* WORK TO COMPLETE
**a)** In the passage about Paramahansa Yogananda, where did he establish the SRF International Headquarters in October 1925?
**b)** Please carry on the passage about Paramahansa Yogananda, starting right after its final sentence.

* READING TEXT
A devout young yogi is immersed in a sea of Western faces. The
diversity is dizzying; the scenery, vastly different from his rural
village of Ranchi, India. America. Surely, these people are Americans,
he observes.

Suddenly a stream of light pierces the darkness and Paramahansa
Yogananda, 27, is startled out of deep meditation. He is not in America
at all. He is in the familiar Ranchi School storeroom sitting among
discarded boxes and several inches of dust, face-to-face with one of
his young students. "I have news for you," he says to the boy,
betraying his premonition, "The Lord is calling me to America!" The
year is 1920.

The next day, out of the blue, he is invited to address a religious
conference in the U.S. His head spinning, Yogananda seeks the advice of
his teacher, Sri Yukteswar.

"All doors are open for you," advises his Guru. "It is now or
never!"

"What do I know about public speaking? Seldom have I given a lecture,
and never in English," Yogananda protests.

"English or no English, your words on yoga shall be heard in the
West."

That was an understatement.

Paramahansa Yogananda is one of the most well-known historical figures
in American Yoga. Los Angeles was his base of operations, and it was
here that he built Self Realization Fellowship (SRF) into the largest
yoga organization in the world.

Three years after arriving in America, Yogananda came to Los Angeles
and enjoyed his most successful lecture to date. The Los Angeles Times
reported on "the extraordinary spectacle of thousands..being turned
away an hour before the advertised opening of [his] lecture with the
3,000-seat [LA Philharmonic Hall] filled to its utmost capacity."
Nine months later, in October, 1925, he established the SRF
International Headquarters at a vacant Mt. Washington hotel.

Why were thousands interested in Yogananda during the Roaring '20s?
People were drawn to his subtle approach. Lauren Landress of SRF says,
"[Yogananda] was interested in unifying all religions." He often
used Christianity as a launching pad to begin his lectures. Jesus
Christ, according to Yogananda, was a realized master. At SRF centers,
depictions of Jesus and other luminaries are as common a sight as
images honoring Indian saints. However, Yogananda offered something
that the religious establishment did not; a physical experience of God.

* DATASET CONTENT
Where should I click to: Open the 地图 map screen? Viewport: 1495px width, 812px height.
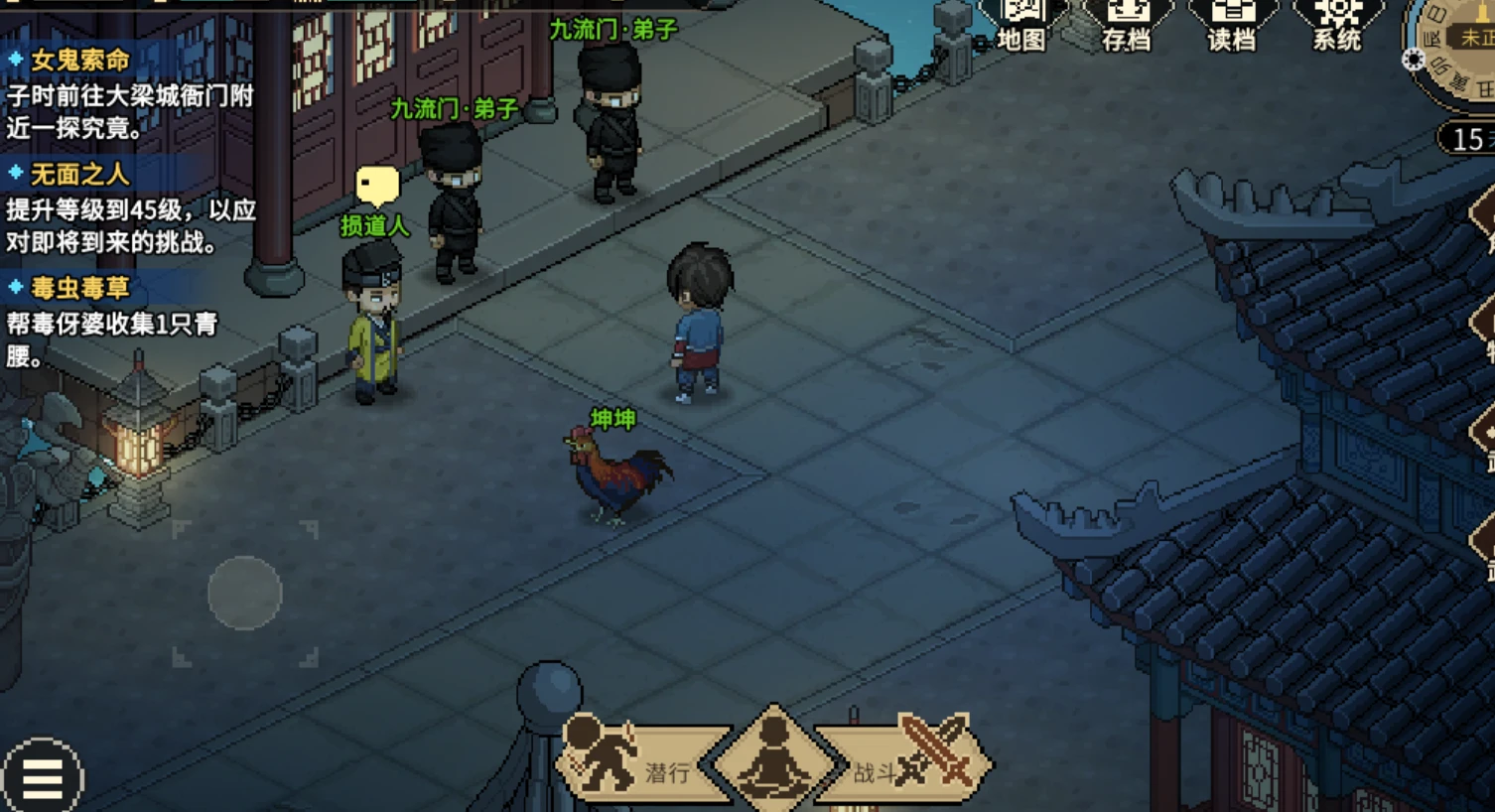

* EXERCISE RESULTS
**a)** At a vacant Mt. Washington hotel.

**b)**
He writes, "The universal appeal of yoga is its approach to God
through a daily usable scientific method, rather than a devotional
fervor that, for the average man, is beyond his emotional scope."

"During the decade of 1920 to 1930 my yoga classes were attended by
tens of thousands of Americans," writes Yogananda. His influence
pervaded all available avenues. He visited with American Indian,
Jewish, Islamic and Christian leaders at his Mt. Washington hermitage.
He established a LA-based publishing house; opened a restaurant in
Hollywood; and even hosted a talk show on KNX.

Strong leadership development through monastic channels built SRF into
an organization boasting 500 retreat centers and temples around the
world. Southern California is home to centers in San Diego, Encinitas,
Long Beach, Hollywood, the Lake Shrine in Pacific Palisades and the Mt.
Washington Headquarters. The Encinitas hermitage was built for
Yogananda as a gift from his students. It was here that he wrote
Autobiography of a Yogi, a widely read work now translated into 18
languages.

He died after speaking at a banquet in honor of the Indian Ambassador
held at the Biltmore Hotel on March 7, 1952. His final words were,
"India, the United States and God." It is generally held among SRF
followers that he achieved Mahasamadhi, a conscious exit from the body.
The mortuary director responsible for handling him writes in a letter
dated March 27, "this state of perfect preservation of a body is..an
unparalleled one."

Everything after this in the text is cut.